Saturday, August 24, 2013

Suffolk Sheep #4 – better photos

I am always amazed at the difference it makes when I take the time to photograph my work outside, in natural light. This photo shows the same piece I posted about last night. I finished it after dark, so I took some photos inside, under an Ott light, which simulates daylight. Here is that photo: 

Isn’t the difference incredible? Even if the Ott light gets close to the real colors in the piece, it still produces a flat look. By shooting outside, in daylight, but either very early in the morning or very late in the afternoon, I can get much nicer subtle shadows that show off the indentations from the quilting. Can you see how much more dimension the two photos below have because they were shot outside?

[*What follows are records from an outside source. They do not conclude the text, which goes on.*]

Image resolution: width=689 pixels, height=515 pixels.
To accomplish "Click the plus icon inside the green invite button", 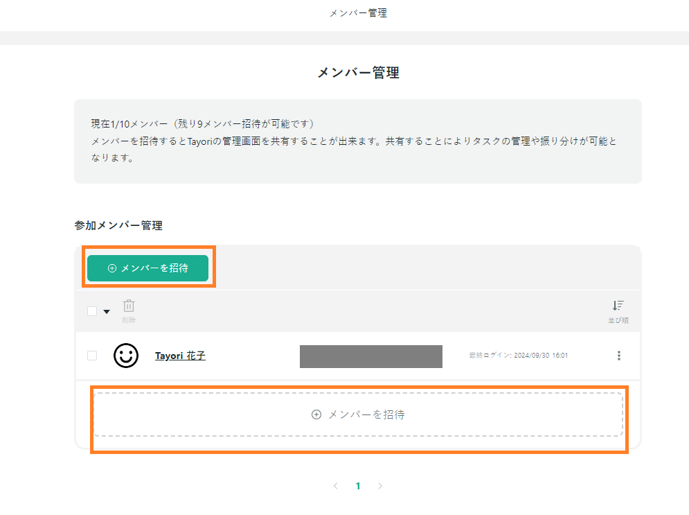I will [112, 268].
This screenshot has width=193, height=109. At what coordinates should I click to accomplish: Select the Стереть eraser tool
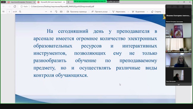156,12
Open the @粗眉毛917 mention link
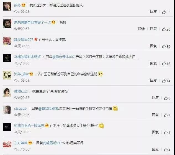Viewport: 175px width, 155px height. click(x=53, y=143)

Good lighting and good photography in general are very important if you want to enter your quilts in big quilt shows. If you talk to people who have screened and juried these shows, they will tell you amazing stories about out-of-focus shots, distorted shots, or photos with visible people/hands/feet showing. If you send in these photos, you usually don’t stand a chance of getting in.

When I was working on my book, I needed to be able to take good photos whether it was day or night, cloudy or bright. So I borrowed high-quality lights from my friend, Patrick Schneider, who is a professional photographer. I set up a mini photo studio inside my house, and I worked with C&T Publishing’s photography team to get better results. It made all the difference in the world. All the how-to photos were consistent, with good color balance and lighting. 

If you don’t have the time/money/patience/desire to set up a photo studio in your home, or if you don’t have the money to pay a professional photographer, here are five basic tips:

1. Shoot your piece outside, in early morning or late evenings, when shadows are longest.
2. Some people advise shooting on a cloudy day, but I get the best results when the sky is clear. 
3. Put your pieces flat on the ground, and use a ladder or step-stool, if needed, to get high enough that you can shoot straight down. (Very large quilts require a different approach, like hanging them on the side of a building, or off a deck railing.)
4. Place your quilt on a neutral-color sheet, or some other background that will not be distracting.
5. Consider your camera. Some camera’s lenses tend to distort the image, creating “fisheye” bulges. I have one camera I bought specifically because it was advertised as not doing this, and I do get much better results with it.

If you want to learn more, check out the fabulous information on Holly Knott’s website.  I also highly recommend Gloria Hansen’s book Digital Essentials for people who want to know how to save, resize, or manipulate their digital images, or prepare images to submit to quilt shows.